Trecho selecionado.
____________________

Após o social-fascismo, a Frente Popular e a Guerra Civil Espanhola, veio a Primeira Guerra Mundial. O processo de inversão vivenciado pelos partidos comunistas e pelo Estado soviético ultrapassa os limites alcançados pelas tácticas do social-fascismo, pois agora envolve a mobilização dos operários em torno do aparelho estatal capitalista, pacificamente na França, primeiro pela força das armas na Espanha e, posteriormente, em todos os países.

A nova política não se apresenta na forma coerente de uma luta contra a força política capitalista, uma expressão da classe burguesa como um todo, mas sim na linha contraditória que, de tempos em tempos, eleva a social-democracia ou o fascismo à categoria de inimigo número um, dependendo das necessidades da evolução do Estado soviético de acordo com as situações internacionais vigentes.

Modificação em primeiro lugar, falsificação em segundo e inversão em terceiro, não se limitam à caracterização da classe capitalista, mas estendem-se também à do Estado proletário na nova dicotomia, já mencionada, de Estado capitalista-Estado proletário, que, a partir de 1926, substitui a de capitalismo-proletariado. O Estado proletário não é mais aquele que identifica o seu destino com o do proletariado mundial, mas aquele em que se personifica a defesa dos operários de todos os países. Até 1939, os proletários de todos os países viam os seus interesses atrelados aos sucessos diplomáticos do Estado russo; de 1939 a 1945, os proletários deram as suas vidas pelos sucessos militares desse Estado. Quanto à situação dos proletários russos, é igualmente trágica: primeiro, exploração intensiva em nome do socialismo, depois o seu massacre sob a mesma bandeira. Em última análise, a avaliação dos eventos que discutimos deve, portanto, elevar-se a um nível muito superior ao limitado às tácticas dos partidos comunistas e deve concentrar-se não nos aspectos formais e organizacionais da relação entre o Estado proletário e o partido de classe, mas no tipo concreto dessa relação que a história apresentou, pela primeira vez, com a vitória de Outubro de 1917 na Rússia. O Estado proletário e o partido de classe são instrumentos convergentes na luta do proletariado revolucionário, e a hipótese da sua separação deve ser rejeitada como reaccionária. Basta extrair as lições da formidável experiência russa para estabelecer a sua convergência orgânica para a futura revolução. Este é o problema central ao qual acreditamos que a nossa revista se deva dedicar, tomando como ponto de partida a política seguida pelo próprio Estado russo no período heroico em que Lenine estava à sua frente, pois a nossa admiração esclarecida pelo grande revolucionário não nos impede de afirmar categoricamente que a origem da degeneração e da queda da revolução russa reside na solução insuficiente dada ao problema da relação orgânica entre o Estado revolucionário e o partido de classe, ou seja, ao problema da política do Estado proletário à escala nacional e internacional, uma insuficiência, por sua vez, inextricavelmente ligada ao facto de que a questão surgiu pela primeira vez em Outubro de 1917.

____________________

Dados extraídos.
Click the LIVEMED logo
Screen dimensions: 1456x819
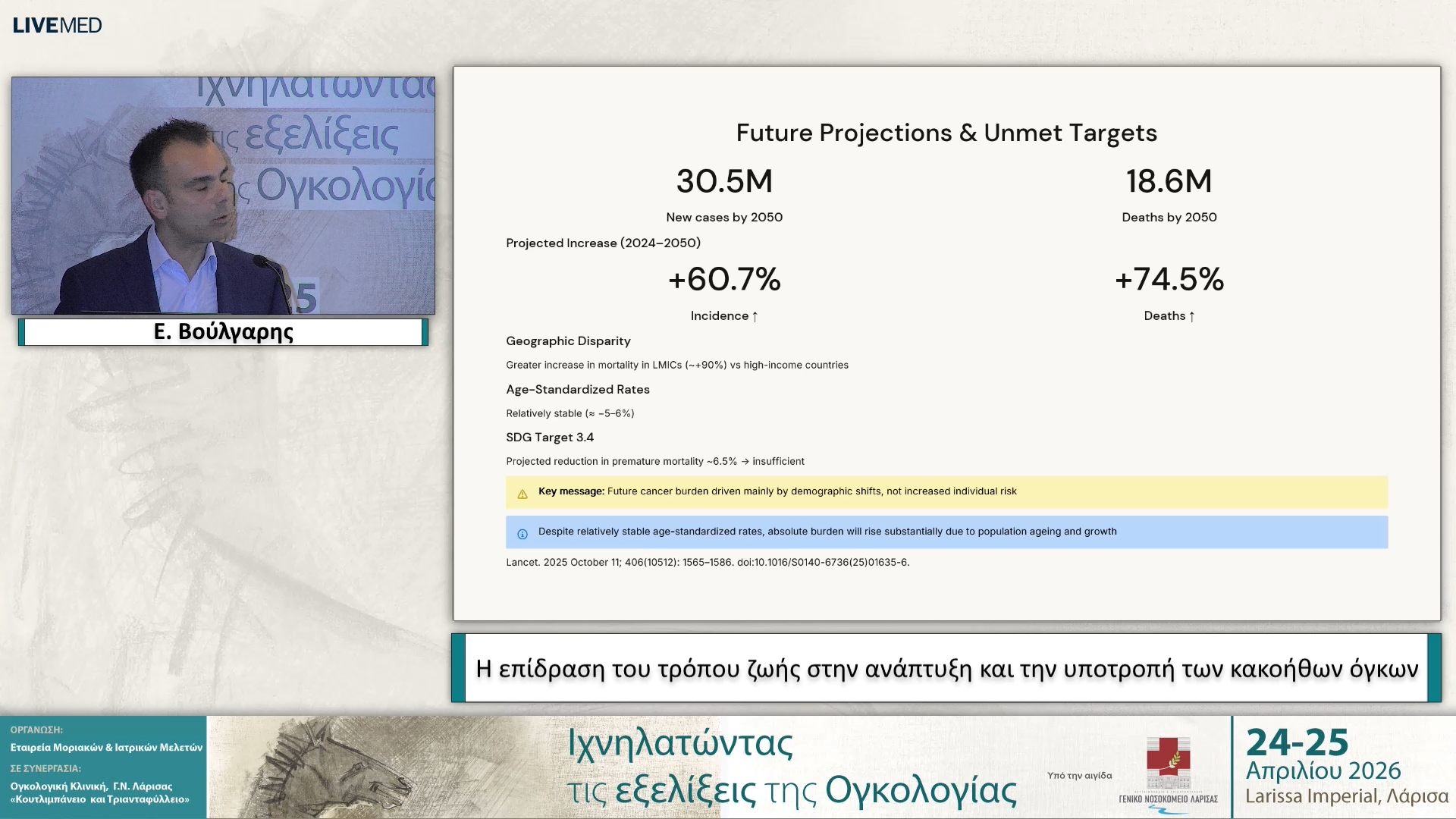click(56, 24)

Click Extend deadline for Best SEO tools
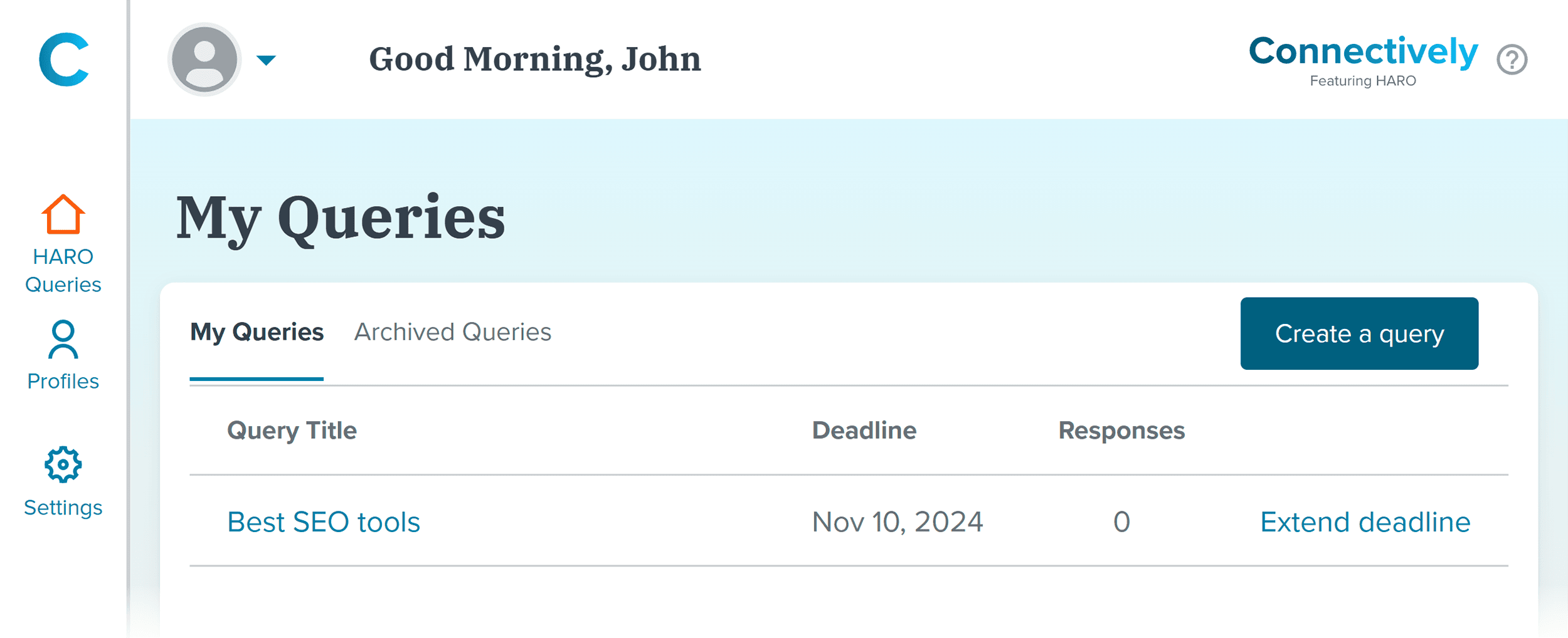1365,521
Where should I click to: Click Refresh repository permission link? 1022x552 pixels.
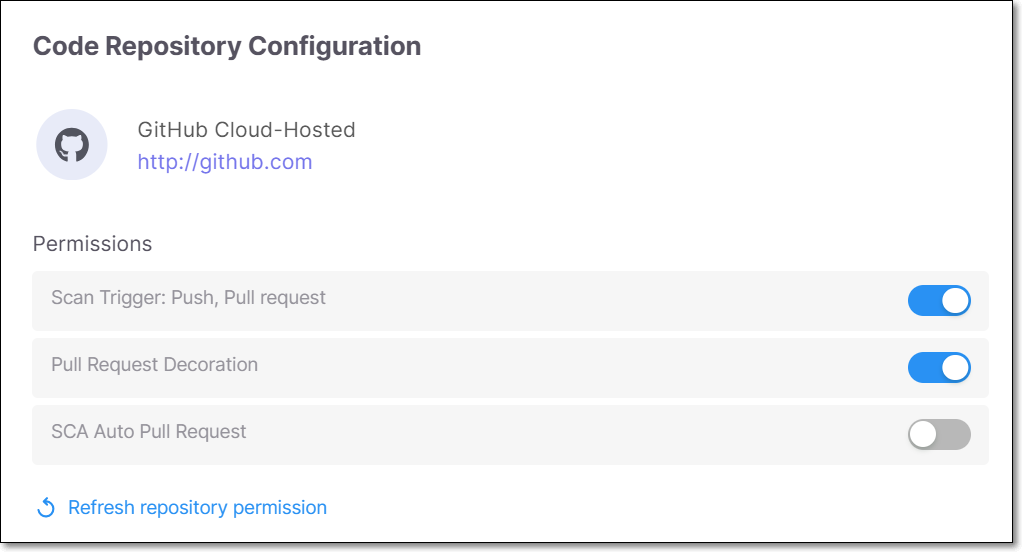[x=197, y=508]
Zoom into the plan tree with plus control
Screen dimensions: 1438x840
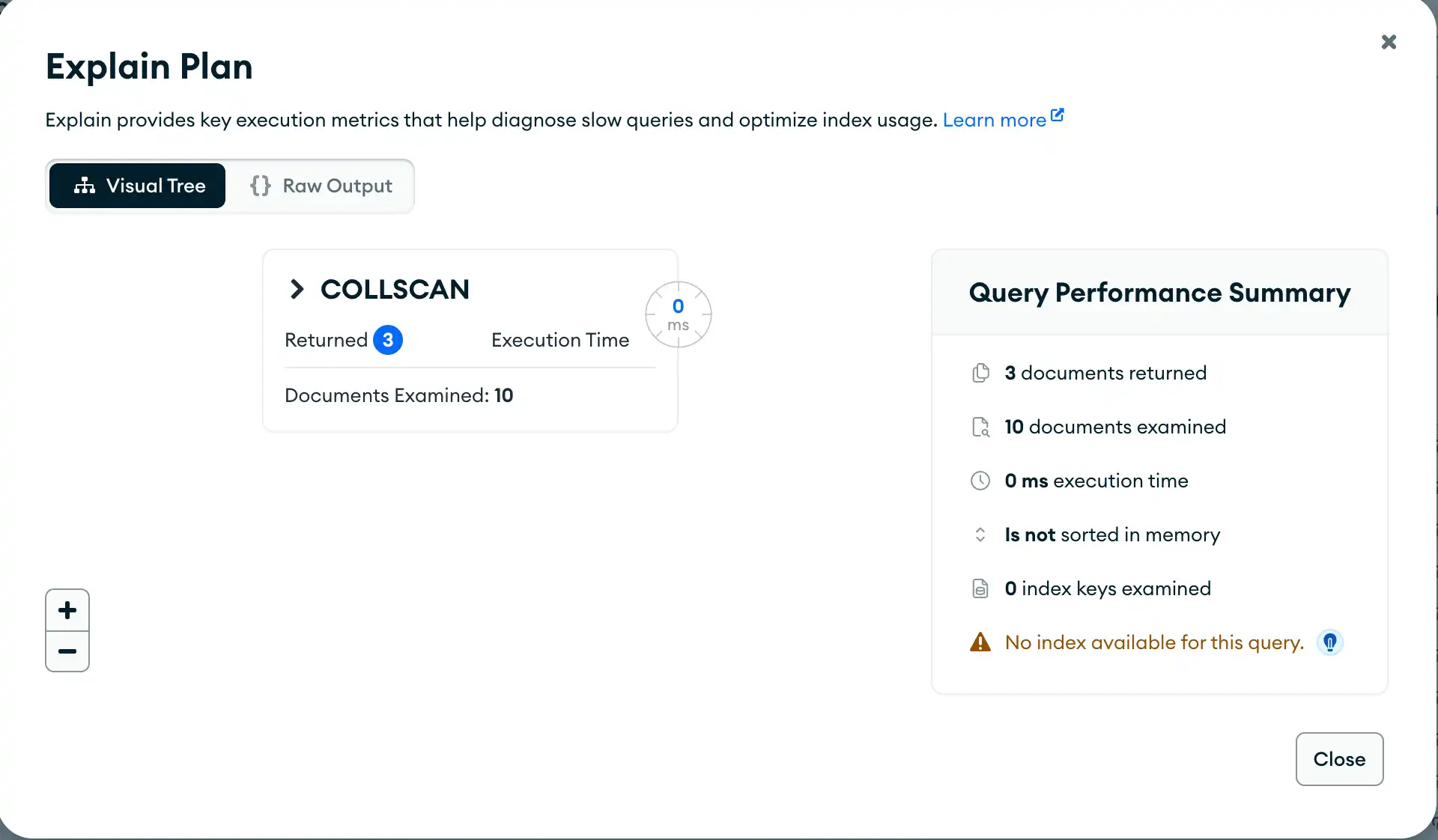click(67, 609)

____________________

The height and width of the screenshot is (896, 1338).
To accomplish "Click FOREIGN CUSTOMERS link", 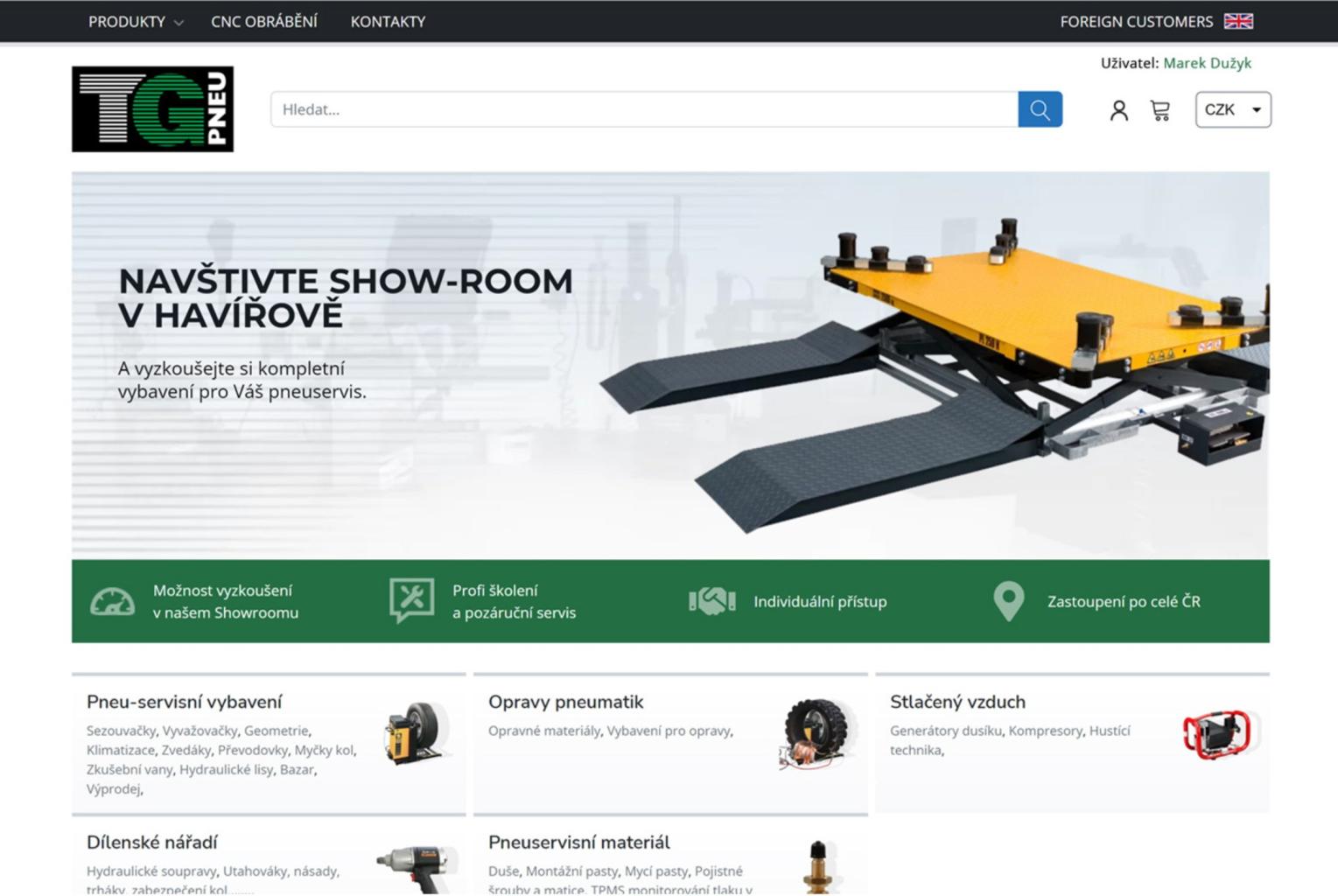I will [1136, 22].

____________________

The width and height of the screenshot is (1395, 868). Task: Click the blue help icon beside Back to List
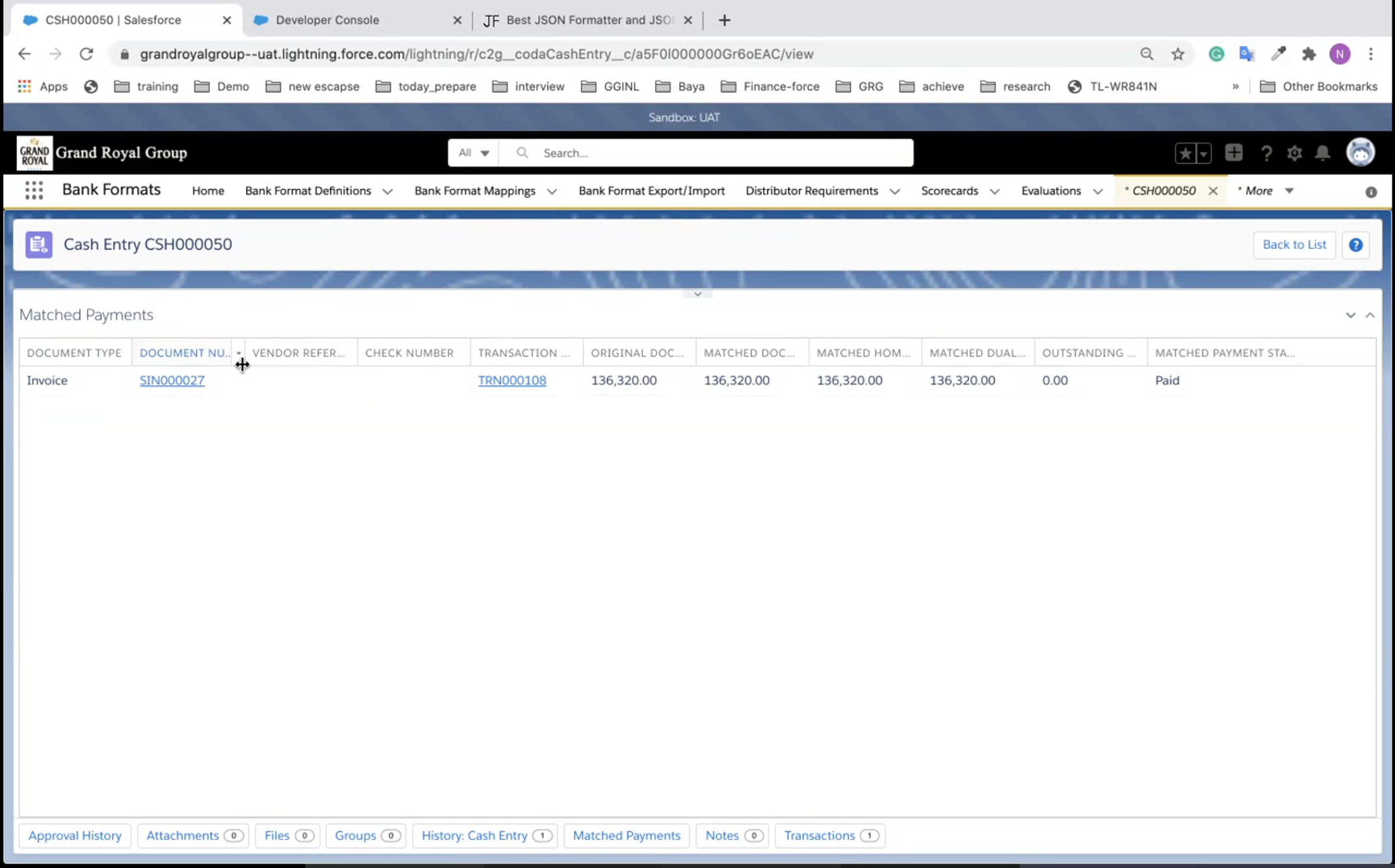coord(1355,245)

____________________

Segundo o trecho selecionado, a que está ligada a insuficiência na solução dada ao problema da relação orgânica entre o Estado revolucionário e o partido de classe? Explique em uma a três frases.

Essa insuficiência está inextricavelmente ligada ao fato de que a questão surgiu pela primeira vez em Outubro de 1917, com a vitória na Rússia. O trecho aponta essa solução insuficiente como a origem da degeneração e da queda da revolução russa.